Ricardo Venegas

La “culpa”: producto de la transgresión de la observancia católica, aparece en la literatura como cuestión moral más que como conflicto religioso. Tal es el caso de la obra de Ricardo Garibay, el polemista. La fe es un tema recurrente donde la divinidad emerge como una necesidad de cobijo y redención. En El Resucitado, de Jorge Prado Zavala, volver de la muerte es una provocación, como todo lo divino, para su sociedad. Advierte Elízabeth Montaño que “Prado lo retoma —el tema de la resurrección— a partir de preguntarse: ¿Qué pasó con Lázaro después de este hecho? ¿Cómo vivió y qué fue lo que sucedió con él? Entonces empieza un fino trabajo de creación literaria a partir de la nueva vida de este personaje después de volver del eterno viaje de la muerte”.

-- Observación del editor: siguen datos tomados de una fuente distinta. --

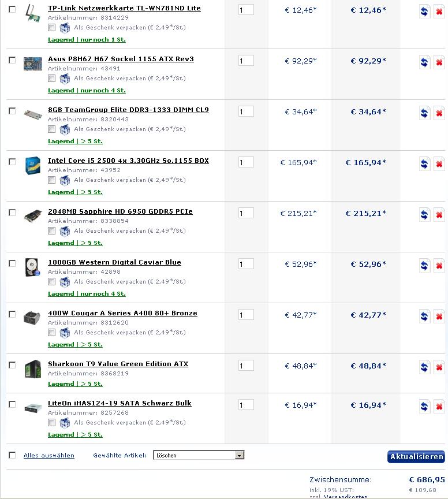Delete the TP-Link Netzwerkkarte item via red X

La deuda espiritual que asumió Garibay de manera inconsciente lo remitió al estudio de un gran poema contenido en la Biblia: El Cantar de los Cantares. En diversos programas televisivos y de radio, habló con vehemencia del significado del texto, incluso dedicó un sector de su obra al estudio del mismo. Conciliación del alma con su creador, un canto del pueblo de Israel para Jehová o la unión de los amantes, son interpretaciones que sobre el texto atribuido a Salomón coexisten. Pero fue la última la que le interesó. “Dice Fray Luis de León al explicar El Cantar de los Cantares que el alma está en el aliento, y por eso entre los amantes se acostumbra el beso, para recobrar el alma de la boca del amado”. Del mismo modo, Prado Zavala se internó en el misterio del Evangelio de San Juan para entregarnos una versión actualizada de lo que hizo Lázaro con su existencia después de regresar de la muerte —y qué es el nuevo Testamento sino una forma de ser contemporáneo con Dios. Ahí está la mirada de Lázaro que todo lo traspasa con su actitud de haber ido a un más allá que es un misterio para el hombre mundano.

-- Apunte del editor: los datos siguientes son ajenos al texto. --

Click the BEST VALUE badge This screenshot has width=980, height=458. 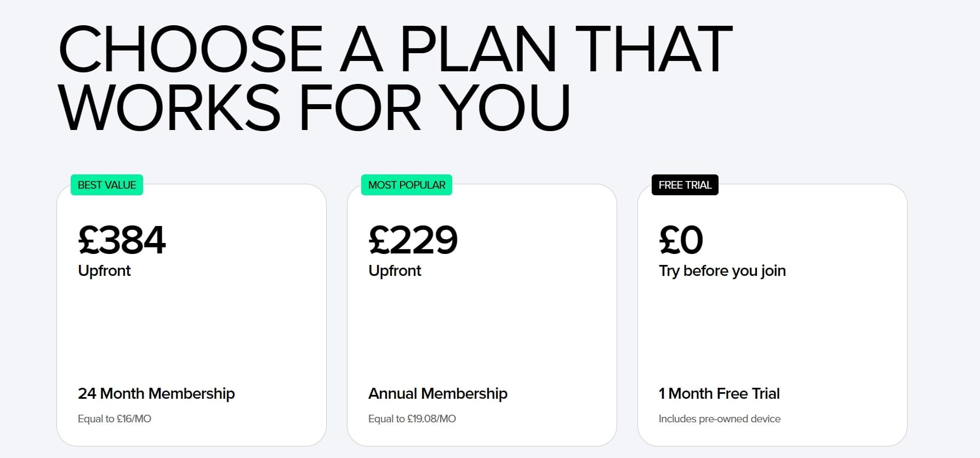pos(106,185)
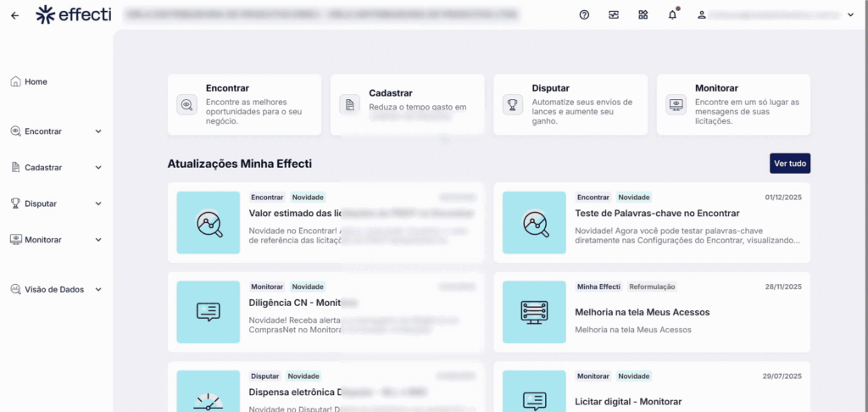This screenshot has height=412, width=868.
Task: Click the Monitorar card monitor icon
Action: pyautogui.click(x=676, y=105)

Si para Garibay es casi impensable hablar de las mujeres sin un nexo con la divinidad; “es el lado secreto de la luna”, aseguraba. Para Prado Zavala, Lázaro es una forma de evaluar el valor de la vida, de realizar una cotización, un presupuesto de la existencia, el Resucitado vuelve a la vida pero no con la luz de la alegría, sino con el desencanto de un retorno que se antoja forzoso, con la camisa de fuerza de quien se obliga a respirar. El rostro de Lázaro también es una radiografía de nuestro tiempo: atestigua con su vigencia que el ser humano no es tan distinto de hace 2 mil años. Los imperios construidos con la sangre y el sacrificio de pueblos enteros continúan sobre la faz de la tierra, a la usanza del Imperio Romano. El hombre moderno carece de búsqueda espiritual, tal como Garibay lo afirma: “No soy un triunfador mundano, de ninguna manera, pero he amado bien, a fondo, con el pecado que esto supone. Opté por eso. Dije: ‘Basta, estoy aquí [en la Iglesia] golpeándome el pecho y hoy mismo, en la tarde, tengo que ver a fulana que no es mi mujer y que no cambiaría por nada! ¡Basta!’ Estoy hablando con una brutal sinceridad. No es divertido para mí. No es un halago. Y no hay la más leve sombra de jactancia en lo que estoy diciendo, al contrario, me siento un pequeño montón de mierda. Pero así ha sido. Ni modo”.

En el soneto de Francisco de Quevedo y Villegas, Amor constante, más allá de la muerte, se advierte: “alma a quien todo un dios prisión ha sido (…) polvo serán mas polvo enamorado”, como una forma de victoria del amor, de imprimir huella, de conocer toda la vida en un poema; cuerpo y espíritu contienden por el reino del alma, el anhelo de un hombre por llegar a Dios y el deseo de amar, evidencian el gran conflicto espiritual —y universal— de la carne y el espíritu de un Lázaro que busca “una manera de eternidad”.